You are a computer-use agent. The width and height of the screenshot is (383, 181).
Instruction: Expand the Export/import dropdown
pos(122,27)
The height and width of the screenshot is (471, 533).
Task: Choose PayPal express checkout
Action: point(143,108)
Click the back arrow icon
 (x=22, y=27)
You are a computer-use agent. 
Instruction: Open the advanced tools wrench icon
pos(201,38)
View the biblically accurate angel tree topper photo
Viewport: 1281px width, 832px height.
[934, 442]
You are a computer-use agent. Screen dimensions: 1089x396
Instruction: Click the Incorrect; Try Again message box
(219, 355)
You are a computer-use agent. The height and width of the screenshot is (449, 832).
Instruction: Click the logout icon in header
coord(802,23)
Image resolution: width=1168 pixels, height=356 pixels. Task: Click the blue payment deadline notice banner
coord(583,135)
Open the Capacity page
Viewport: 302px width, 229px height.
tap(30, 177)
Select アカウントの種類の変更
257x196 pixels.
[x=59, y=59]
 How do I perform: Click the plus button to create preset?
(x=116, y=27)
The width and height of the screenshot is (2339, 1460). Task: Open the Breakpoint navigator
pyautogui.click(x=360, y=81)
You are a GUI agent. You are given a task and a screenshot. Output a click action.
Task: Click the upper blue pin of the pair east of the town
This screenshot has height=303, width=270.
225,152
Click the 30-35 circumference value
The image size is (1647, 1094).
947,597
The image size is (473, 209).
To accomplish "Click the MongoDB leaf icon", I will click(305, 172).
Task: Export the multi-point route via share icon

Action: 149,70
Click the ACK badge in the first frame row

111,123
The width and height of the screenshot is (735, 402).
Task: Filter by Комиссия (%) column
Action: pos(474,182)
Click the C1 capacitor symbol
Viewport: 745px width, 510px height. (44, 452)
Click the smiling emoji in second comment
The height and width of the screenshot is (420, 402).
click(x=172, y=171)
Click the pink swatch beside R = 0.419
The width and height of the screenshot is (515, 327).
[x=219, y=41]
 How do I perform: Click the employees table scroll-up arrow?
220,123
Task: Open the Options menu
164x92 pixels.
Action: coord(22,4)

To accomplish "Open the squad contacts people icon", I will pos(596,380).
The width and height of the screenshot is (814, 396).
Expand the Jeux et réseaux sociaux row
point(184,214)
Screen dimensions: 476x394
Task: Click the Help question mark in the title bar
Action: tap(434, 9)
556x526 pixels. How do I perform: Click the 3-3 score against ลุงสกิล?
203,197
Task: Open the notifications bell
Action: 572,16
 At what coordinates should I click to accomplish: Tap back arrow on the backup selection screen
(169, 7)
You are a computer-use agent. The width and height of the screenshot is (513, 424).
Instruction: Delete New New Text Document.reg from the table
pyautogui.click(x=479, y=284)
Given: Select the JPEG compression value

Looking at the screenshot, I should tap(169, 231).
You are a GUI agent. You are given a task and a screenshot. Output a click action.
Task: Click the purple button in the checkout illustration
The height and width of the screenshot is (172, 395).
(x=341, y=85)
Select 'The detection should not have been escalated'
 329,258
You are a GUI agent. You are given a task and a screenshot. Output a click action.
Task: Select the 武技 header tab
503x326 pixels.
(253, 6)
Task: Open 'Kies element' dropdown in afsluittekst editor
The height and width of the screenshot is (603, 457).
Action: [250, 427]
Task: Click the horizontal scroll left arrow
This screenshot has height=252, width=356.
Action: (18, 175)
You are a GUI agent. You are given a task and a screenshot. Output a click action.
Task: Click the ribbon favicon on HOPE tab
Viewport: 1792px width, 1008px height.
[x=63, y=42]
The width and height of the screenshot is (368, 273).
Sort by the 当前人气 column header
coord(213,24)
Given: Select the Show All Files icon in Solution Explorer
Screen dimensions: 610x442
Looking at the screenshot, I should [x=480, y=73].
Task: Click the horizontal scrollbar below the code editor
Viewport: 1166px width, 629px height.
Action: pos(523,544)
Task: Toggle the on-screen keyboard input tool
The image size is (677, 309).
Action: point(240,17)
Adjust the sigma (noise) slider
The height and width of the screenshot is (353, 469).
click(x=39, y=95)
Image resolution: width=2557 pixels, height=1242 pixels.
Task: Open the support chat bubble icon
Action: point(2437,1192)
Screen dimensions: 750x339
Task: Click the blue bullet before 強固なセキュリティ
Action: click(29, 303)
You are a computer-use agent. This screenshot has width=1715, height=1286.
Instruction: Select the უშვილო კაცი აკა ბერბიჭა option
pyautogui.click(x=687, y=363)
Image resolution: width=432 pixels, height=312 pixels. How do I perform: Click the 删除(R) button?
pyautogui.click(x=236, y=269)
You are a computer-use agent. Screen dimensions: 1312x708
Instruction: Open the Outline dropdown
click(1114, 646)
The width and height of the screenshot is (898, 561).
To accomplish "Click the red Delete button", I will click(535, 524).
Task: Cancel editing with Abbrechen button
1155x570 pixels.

★ ★ ★

DIRECTION
Reproduce the records starting with the line that contains "The width and height of the screenshot is (2339, 1460)." and going on through the line that contains "pyautogui.click(x=360, y=81)", keeping the requests, and shift every coordinate in the answers by adding 50 to it.

REPLY TO THE TASK
The width and height of the screenshot is (2339, 1460). Task: Open the Breakpoint navigator
pyautogui.click(x=410, y=131)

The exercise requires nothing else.